Updated: Nov 5,2016 10:31 PM

Meetings are under way among Premier Li Keqiang and leaders from the 16 different countries which make up Central and Eastern European countries.

Polish observers keeping tabs on the meeting in Latvia are suggesting the sessions are going to be a great opportunity for that country, given its strategic location within the region.

The 16+1 Summit, including representatives from central and eastern European states, along with China, was first initiated in Poland’s capital Warsaw in 2012.

Sylwester Szafarz is Poland’s former Consul-General in Shanghai.

He says the cooperation mechanism has yielded fruitful outcomes since the last time the group met in the Chinese city of Suzhou last year.

During that session, the two sides prioritized sectors for cooperation in the 5-year period to 2020 in areas such as infrastructure, finance, agriculture and people-to-people exchanges.

Szafarz says he expects this year’s summit is likely going to hear about business deals that have resulted from last year’s talks.

“I’m optimistic about cooperation under the 16+1 mechanism. We’ve talked a lot about that. And now it’s time to implement related projects. The central and eastern European region is a corridor that links China to Europe. Though the European market is not as large as the one in China, it still has 500 million consumers. I believe with our collective efforts, the agreements reached in the Riga meeting will give a leg up to cooperation in the future.”

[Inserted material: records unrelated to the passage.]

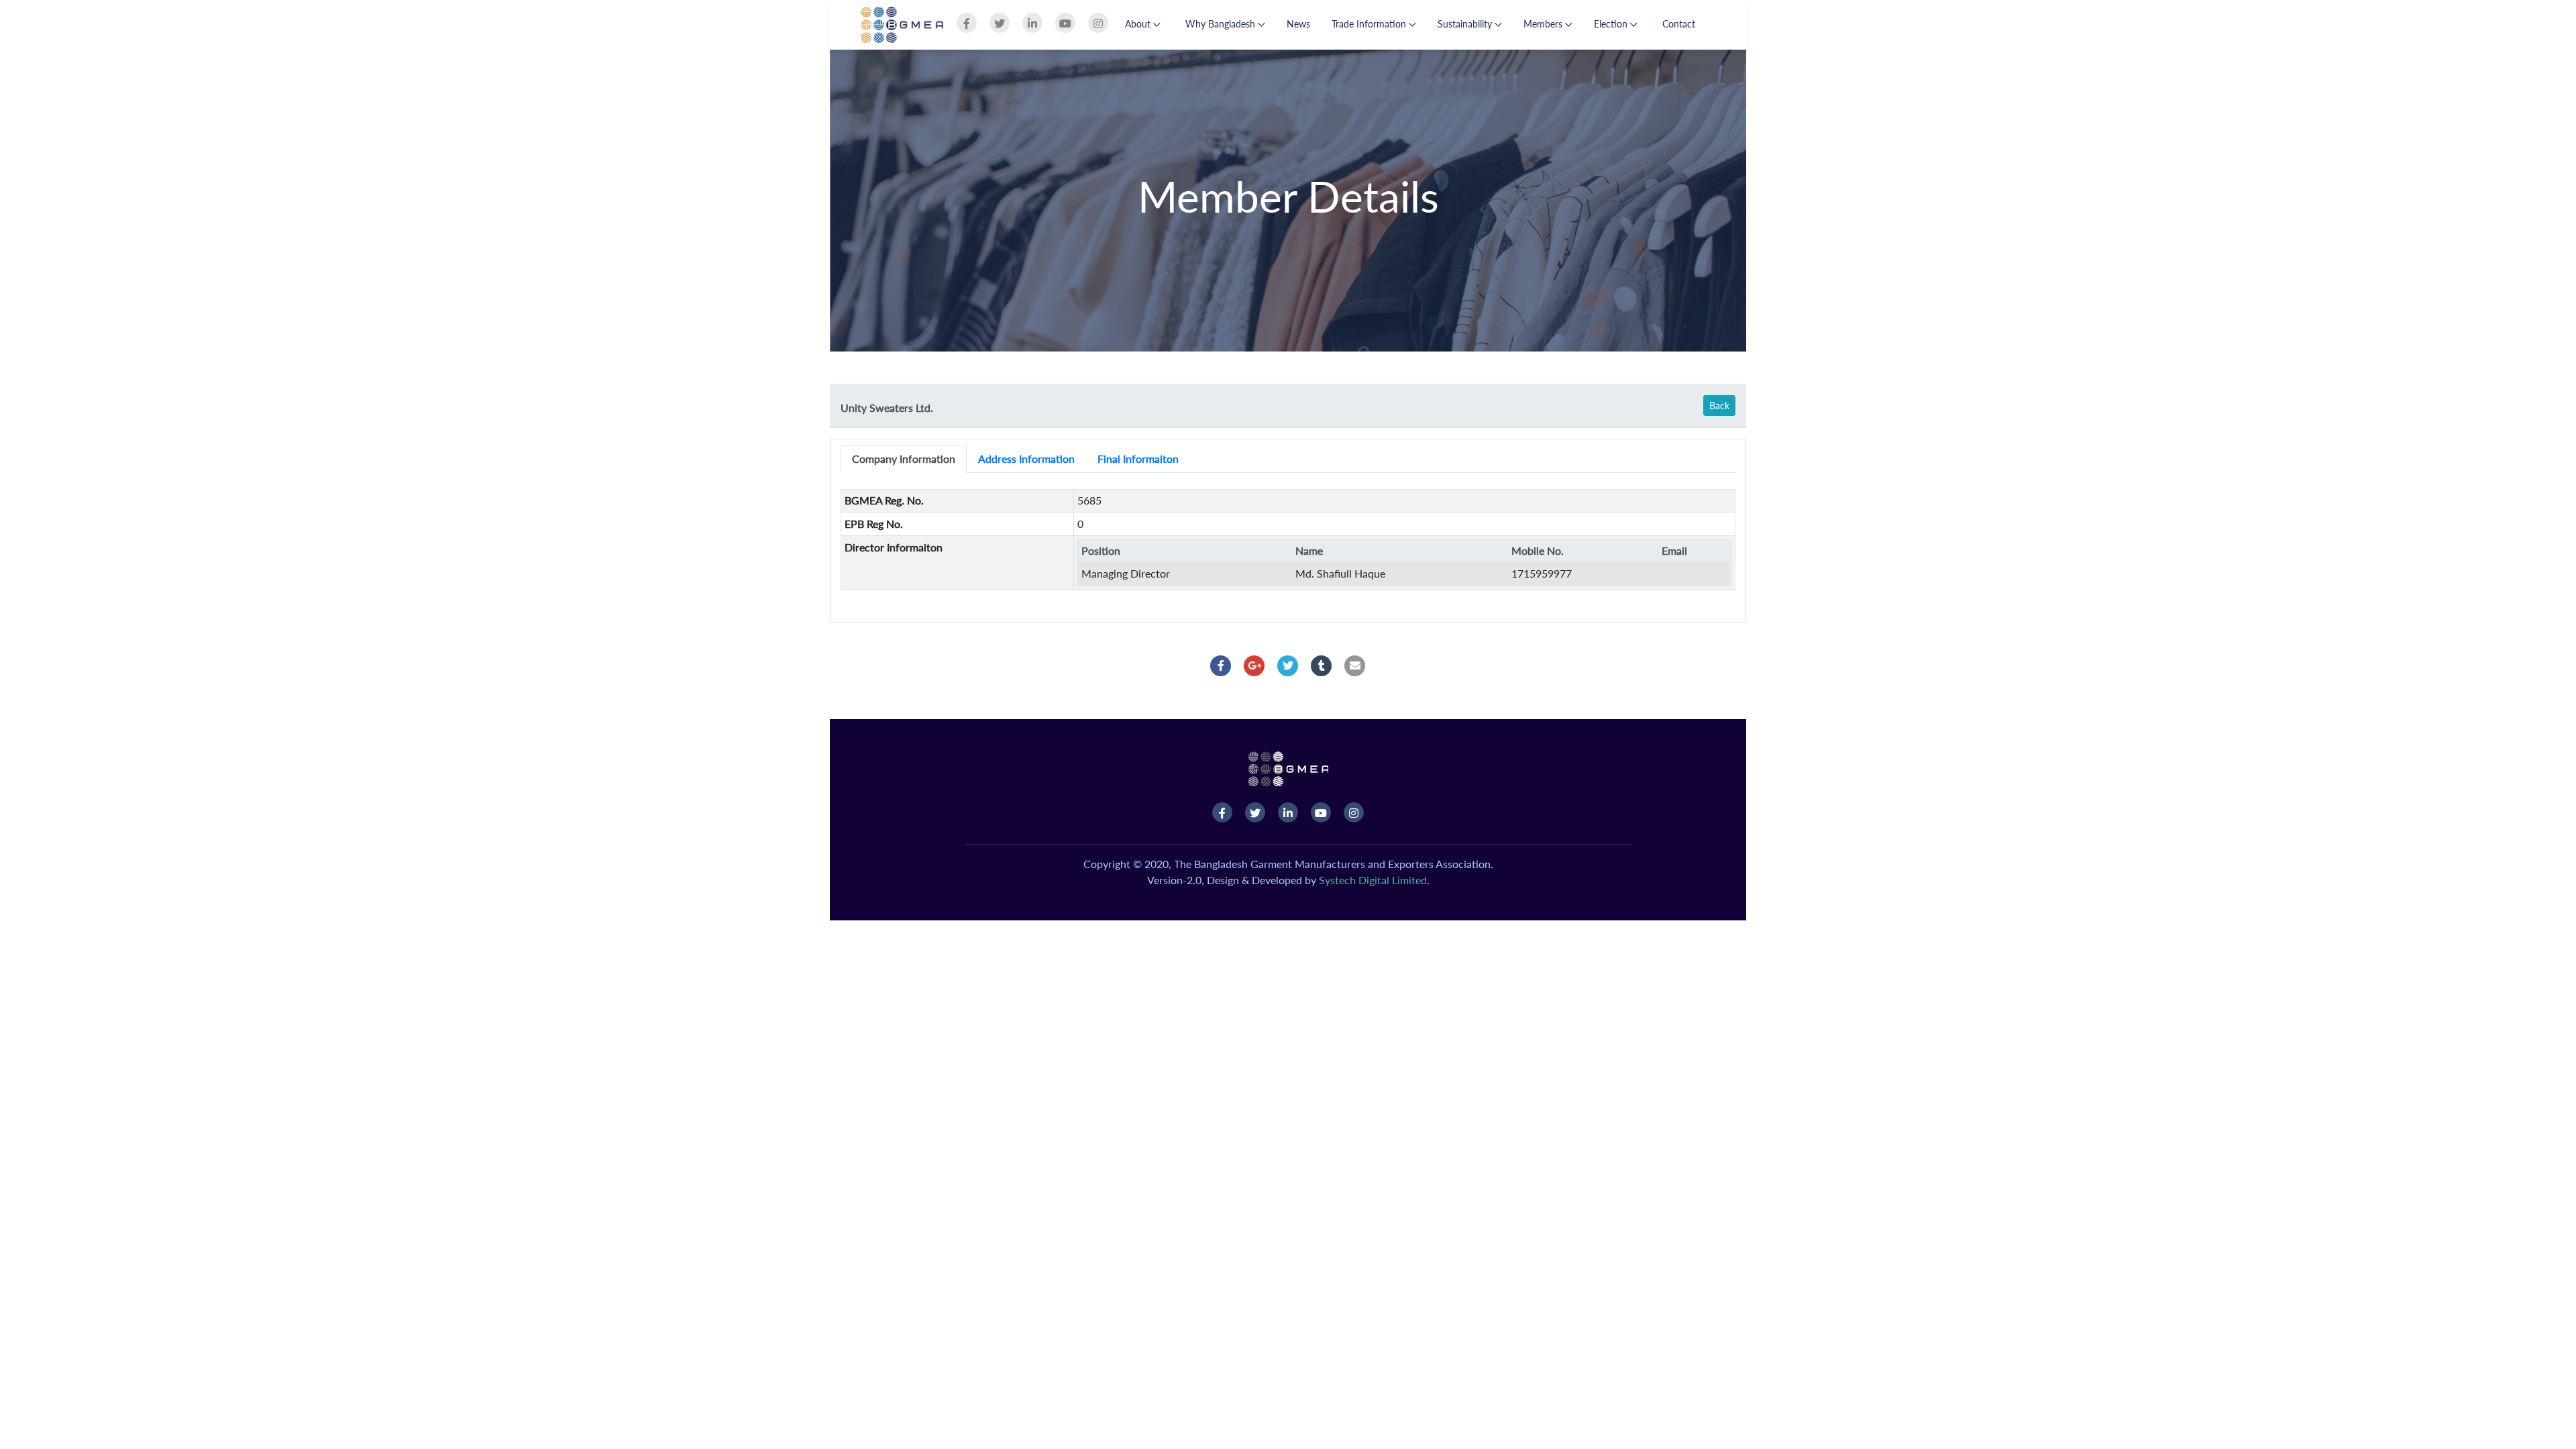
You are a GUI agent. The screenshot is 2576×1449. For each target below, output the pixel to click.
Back (1719, 405)
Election (1612, 24)
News (1298, 24)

Official figures show that bilateral trade between China and Poland reached over two billion euros last year, a 15 percent increase from a year earlier.

China is Poland’s second largest source of imports at the moment.

The two countries are now in talks connected to fruit exports from Poland to China.

Liu Lijuan is a counselor with the Chinese embassy’s business department in Poland.  

She says the 16+1 mechanism has already helped accelerate China’s investment in Poland, noting Poland became the first country to float yuan-denominated bond issues in China back in August.

“we hope more Chinese companies could enter the Polish market and show their competitive edge in capacity and management while exploring the new energy sector. I hope Chinese companies could make good deal in investment in projects in the sector.”

China and Poland are expected to sign a series deals on clean energy and power projects on the sidelines of this year’s 16+1 session in Latvia.